* _Written exercise_
Copy out every one of the following records word for word, keeping each line unchanged.

------------------------------------------------------------

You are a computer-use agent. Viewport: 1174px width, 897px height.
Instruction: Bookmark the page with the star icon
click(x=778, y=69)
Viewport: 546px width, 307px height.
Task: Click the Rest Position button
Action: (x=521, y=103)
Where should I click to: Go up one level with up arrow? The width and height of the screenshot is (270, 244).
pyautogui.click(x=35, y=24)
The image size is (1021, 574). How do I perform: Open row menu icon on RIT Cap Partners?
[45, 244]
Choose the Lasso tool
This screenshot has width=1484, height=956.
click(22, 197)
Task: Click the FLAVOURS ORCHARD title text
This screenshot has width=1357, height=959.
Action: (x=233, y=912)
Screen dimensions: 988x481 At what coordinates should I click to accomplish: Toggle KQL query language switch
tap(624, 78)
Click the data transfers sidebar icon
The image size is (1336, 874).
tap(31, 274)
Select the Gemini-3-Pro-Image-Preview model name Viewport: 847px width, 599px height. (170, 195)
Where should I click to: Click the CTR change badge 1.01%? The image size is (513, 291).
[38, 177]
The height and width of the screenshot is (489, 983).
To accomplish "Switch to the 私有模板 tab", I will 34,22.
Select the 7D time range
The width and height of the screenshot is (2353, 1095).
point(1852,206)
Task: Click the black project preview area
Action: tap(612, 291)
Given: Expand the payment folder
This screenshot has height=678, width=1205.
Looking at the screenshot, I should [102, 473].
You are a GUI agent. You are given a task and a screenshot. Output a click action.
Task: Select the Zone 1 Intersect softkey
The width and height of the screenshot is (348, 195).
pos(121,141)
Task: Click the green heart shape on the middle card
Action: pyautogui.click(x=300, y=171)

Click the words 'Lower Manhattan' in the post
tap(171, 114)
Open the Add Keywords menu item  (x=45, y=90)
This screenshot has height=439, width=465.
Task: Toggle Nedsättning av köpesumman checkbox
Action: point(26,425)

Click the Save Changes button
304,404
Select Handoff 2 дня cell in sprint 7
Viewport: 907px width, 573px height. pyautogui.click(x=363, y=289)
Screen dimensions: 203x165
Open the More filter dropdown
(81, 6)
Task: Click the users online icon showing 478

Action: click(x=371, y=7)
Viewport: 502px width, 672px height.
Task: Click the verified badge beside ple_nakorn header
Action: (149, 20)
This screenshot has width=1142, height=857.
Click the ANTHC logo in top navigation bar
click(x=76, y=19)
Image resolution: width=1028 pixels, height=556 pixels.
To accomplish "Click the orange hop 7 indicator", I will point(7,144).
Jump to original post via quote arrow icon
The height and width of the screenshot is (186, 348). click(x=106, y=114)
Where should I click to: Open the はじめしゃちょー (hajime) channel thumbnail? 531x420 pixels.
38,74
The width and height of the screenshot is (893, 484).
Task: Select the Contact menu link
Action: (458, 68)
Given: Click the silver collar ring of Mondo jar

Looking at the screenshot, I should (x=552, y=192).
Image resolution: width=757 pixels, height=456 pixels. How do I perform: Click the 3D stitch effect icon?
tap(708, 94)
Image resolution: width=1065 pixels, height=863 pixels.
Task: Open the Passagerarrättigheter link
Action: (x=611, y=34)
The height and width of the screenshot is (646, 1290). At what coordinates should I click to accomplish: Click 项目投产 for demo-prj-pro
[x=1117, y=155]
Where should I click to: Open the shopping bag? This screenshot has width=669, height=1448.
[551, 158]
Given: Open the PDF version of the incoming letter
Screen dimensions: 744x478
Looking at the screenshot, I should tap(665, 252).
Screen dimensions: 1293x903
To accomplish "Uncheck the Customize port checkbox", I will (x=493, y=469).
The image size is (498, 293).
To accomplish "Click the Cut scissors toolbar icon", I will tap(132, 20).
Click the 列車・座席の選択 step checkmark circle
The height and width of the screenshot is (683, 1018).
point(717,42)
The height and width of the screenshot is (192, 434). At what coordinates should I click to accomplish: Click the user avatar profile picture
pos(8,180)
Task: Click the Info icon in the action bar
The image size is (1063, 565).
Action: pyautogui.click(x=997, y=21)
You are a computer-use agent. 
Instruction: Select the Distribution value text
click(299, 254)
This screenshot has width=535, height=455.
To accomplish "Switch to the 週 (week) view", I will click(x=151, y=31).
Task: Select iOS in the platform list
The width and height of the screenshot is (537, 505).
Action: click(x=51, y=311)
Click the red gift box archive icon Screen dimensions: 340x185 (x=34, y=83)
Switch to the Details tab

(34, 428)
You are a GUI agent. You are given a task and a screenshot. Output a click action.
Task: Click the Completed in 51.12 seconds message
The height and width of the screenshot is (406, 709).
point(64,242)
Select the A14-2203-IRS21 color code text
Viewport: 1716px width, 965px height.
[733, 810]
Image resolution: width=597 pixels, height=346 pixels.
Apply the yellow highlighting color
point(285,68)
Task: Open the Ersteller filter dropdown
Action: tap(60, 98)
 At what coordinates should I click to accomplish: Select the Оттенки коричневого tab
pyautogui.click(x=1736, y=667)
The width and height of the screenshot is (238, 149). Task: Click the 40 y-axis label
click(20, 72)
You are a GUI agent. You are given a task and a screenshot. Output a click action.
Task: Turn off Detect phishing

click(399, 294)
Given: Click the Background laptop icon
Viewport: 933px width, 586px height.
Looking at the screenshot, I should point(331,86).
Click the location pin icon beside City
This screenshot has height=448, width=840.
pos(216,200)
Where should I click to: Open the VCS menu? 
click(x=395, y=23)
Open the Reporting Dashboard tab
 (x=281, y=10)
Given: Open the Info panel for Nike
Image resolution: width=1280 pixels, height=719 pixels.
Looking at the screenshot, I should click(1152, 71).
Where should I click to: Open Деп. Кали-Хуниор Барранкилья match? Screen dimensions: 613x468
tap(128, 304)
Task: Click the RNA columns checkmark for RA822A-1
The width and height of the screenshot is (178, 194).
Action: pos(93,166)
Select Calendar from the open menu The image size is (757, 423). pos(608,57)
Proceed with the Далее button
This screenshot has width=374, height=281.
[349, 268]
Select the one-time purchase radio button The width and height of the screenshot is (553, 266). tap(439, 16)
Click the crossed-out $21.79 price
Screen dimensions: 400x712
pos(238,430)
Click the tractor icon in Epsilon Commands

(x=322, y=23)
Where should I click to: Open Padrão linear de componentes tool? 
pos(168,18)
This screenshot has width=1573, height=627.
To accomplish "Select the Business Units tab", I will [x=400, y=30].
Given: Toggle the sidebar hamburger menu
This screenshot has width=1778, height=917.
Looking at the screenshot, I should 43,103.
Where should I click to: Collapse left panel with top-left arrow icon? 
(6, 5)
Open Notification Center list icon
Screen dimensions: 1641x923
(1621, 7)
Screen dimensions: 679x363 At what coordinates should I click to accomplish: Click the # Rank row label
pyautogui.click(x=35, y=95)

------------------------------------------------------------

* _Output of the task_
You are a computer-use agent. Viewport: 1174px width, 897px height.
Instruction: Bookmark the page with the star icon
click(x=778, y=69)
Viewport: 546px width, 307px height.
Task: Click the Rest Position button
Action: (x=521, y=103)
Where should I click to: Go up one level with up arrow? The width and height of the screenshot is (270, 244).
pyautogui.click(x=35, y=24)
The image size is (1021, 574). How do I perform: Open row menu icon on RIT Cap Partners?
[45, 244]
Choose the Lasso tool
This screenshot has width=1484, height=956.
click(22, 197)
Task: Click the FLAVOURS ORCHARD title text
This screenshot has width=1357, height=959.
Action: (x=233, y=912)
Screen dimensions: 988x481 At what coordinates should I click to accomplish: Toggle KQL query language switch
tap(624, 78)
Click the data transfers sidebar icon
The image size is (1336, 874).
tap(31, 274)
Select the Gemini-3-Pro-Image-Preview model name Viewport: 847px width, 599px height. (170, 195)
Where should I click to: Click the CTR change badge 1.01%? The image size is (513, 291).
[38, 177]
The height and width of the screenshot is (489, 983).
To accomplish "Switch to the 私有模板 tab", I will 34,22.
Select the 7D time range
The width and height of the screenshot is (2353, 1095).
point(1852,206)
Task: Click the black project preview area
Action: tap(612, 291)
Given: Expand the payment folder
This screenshot has height=678, width=1205.
Looking at the screenshot, I should [102, 473].
You are a GUI agent. You are given a task and a screenshot. Output a click action.
Task: Select the Zone 1 Intersect softkey
The width and height of the screenshot is (348, 195).
pos(121,141)
Task: Click the green heart shape on the middle card
Action: pyautogui.click(x=300, y=171)

Click the words 'Lower Manhattan' in the post
tap(171, 114)
Open the Add Keywords menu item  (x=45, y=90)
This screenshot has height=439, width=465.
Task: Toggle Nedsättning av köpesumman checkbox
Action: point(26,425)

Click the Save Changes button
304,404
Select Handoff 2 дня cell in sprint 7
Viewport: 907px width, 573px height. pyautogui.click(x=363, y=289)
Screen dimensions: 203x165
Open the More filter dropdown
(81, 6)
Task: Click the users online icon showing 478

Action: click(x=371, y=7)
Viewport: 502px width, 672px height.
Task: Click the verified badge beside ple_nakorn header
Action: (149, 20)
This screenshot has width=1142, height=857.
Click the ANTHC logo in top navigation bar
click(x=76, y=19)
Image resolution: width=1028 pixels, height=556 pixels.
To accomplish "Click the orange hop 7 indicator", I will point(7,144).
Jump to original post via quote arrow icon
The height and width of the screenshot is (186, 348). click(x=106, y=114)
Where should I click to: Open the はじめしゃちょー (hajime) channel thumbnail? 531x420 pixels.
38,74
The width and height of the screenshot is (893, 484).
Task: Select the Contact menu link
Action: (458, 68)
Given: Click the silver collar ring of Mondo jar

Looking at the screenshot, I should (x=552, y=192).
Image resolution: width=757 pixels, height=456 pixels. How do I perform: Click the 3D stitch effect icon?
tap(708, 94)
Image resolution: width=1065 pixels, height=863 pixels.
Task: Open the Passagerarrättigheter link
Action: (x=611, y=34)
The height and width of the screenshot is (646, 1290). At what coordinates should I click to accomplish: Click 项目投产 for demo-prj-pro
[x=1117, y=155]
Where should I click to: Open the shopping bag? This screenshot has width=669, height=1448.
[551, 158]
Given: Open the PDF version of the incoming letter
Screen dimensions: 744x478
Looking at the screenshot, I should tap(665, 252).
Screen dimensions: 1293x903
To accomplish "Uncheck the Customize port checkbox", I will (x=493, y=469).
The image size is (498, 293).
To accomplish "Click the Cut scissors toolbar icon", I will tap(132, 20).
Click the 列車・座席の選択 step checkmark circle
The height and width of the screenshot is (683, 1018).
point(717,42)
The height and width of the screenshot is (192, 434). At what coordinates should I click to accomplish: Click the user avatar profile picture
pos(8,180)
Task: Click the Info icon in the action bar
The image size is (1063, 565).
Action: pyautogui.click(x=997, y=21)
You are a computer-use agent. 
Instruction: Select the Distribution value text
click(299, 254)
This screenshot has width=535, height=455.
To accomplish "Switch to the 週 (week) view", I will click(x=151, y=31).
Task: Select iOS in the platform list
The width and height of the screenshot is (537, 505).
Action: click(x=51, y=311)
Click the red gift box archive icon Screen dimensions: 340x185 (x=34, y=83)
Switch to the Details tab

(34, 428)
You are a GUI agent. You are given a task and a screenshot. Output a click action.
Task: Click the Completed in 51.12 seconds message
The height and width of the screenshot is (406, 709).
point(64,242)
Select the A14-2203-IRS21 color code text
Viewport: 1716px width, 965px height.
[733, 810]
Image resolution: width=597 pixels, height=346 pixels.
Apply the yellow highlighting color
point(285,68)
Task: Open the Ersteller filter dropdown
Action: tap(60, 98)
 At what coordinates should I click to accomplish: Select the Оттенки коричневого tab
pyautogui.click(x=1736, y=667)
The width and height of the screenshot is (238, 149). Task: Click the 40 y-axis label
click(20, 72)
You are a GUI agent. You are given a task and a screenshot. Output a click action.
Task: Turn off Detect phishing

click(399, 294)
Given: Click the Background laptop icon
Viewport: 933px width, 586px height.
Looking at the screenshot, I should point(331,86).
Click the location pin icon beside City
This screenshot has height=448, width=840.
pos(216,200)
Where should I click to: Open the VCS menu? 
click(x=395, y=23)
Open the Reporting Dashboard tab
 (x=281, y=10)
Given: Open the Info panel for Nike
Image resolution: width=1280 pixels, height=719 pixels.
Looking at the screenshot, I should click(1152, 71).
Where should I click to: Open Деп. Кали-Хуниор Барранкилья match? Screen dimensions: 613x468
tap(128, 304)
Task: Click the RNA columns checkmark for RA822A-1
The width and height of the screenshot is (178, 194).
Action: pos(93,166)
Select Calendar from the open menu The image size is (757, 423). pos(608,57)
Proceed with the Далее button
This screenshot has width=374, height=281.
[349, 268]
Select the one-time purchase radio button The width and height of the screenshot is (553, 266). tap(439, 16)
Click the crossed-out $21.79 price
Screen dimensions: 400x712
pos(238,430)
Click the tractor icon in Epsilon Commands

(x=322, y=23)
Where should I click to: Open Padrão linear de componentes tool? 
pos(168,18)
This screenshot has width=1573, height=627.
To accomplish "Select the Business Units tab", I will [x=400, y=30].
Given: Toggle the sidebar hamburger menu
This screenshot has width=1778, height=917.
Looking at the screenshot, I should 43,103.
Where should I click to: Collapse left panel with top-left arrow icon? 
(6, 5)
Open Notification Center list icon
Screen dimensions: 1641x923
(1621, 7)
Screen dimensions: 679x363 At what coordinates should I click to accomplish: Click the # Rank row label
pyautogui.click(x=35, y=95)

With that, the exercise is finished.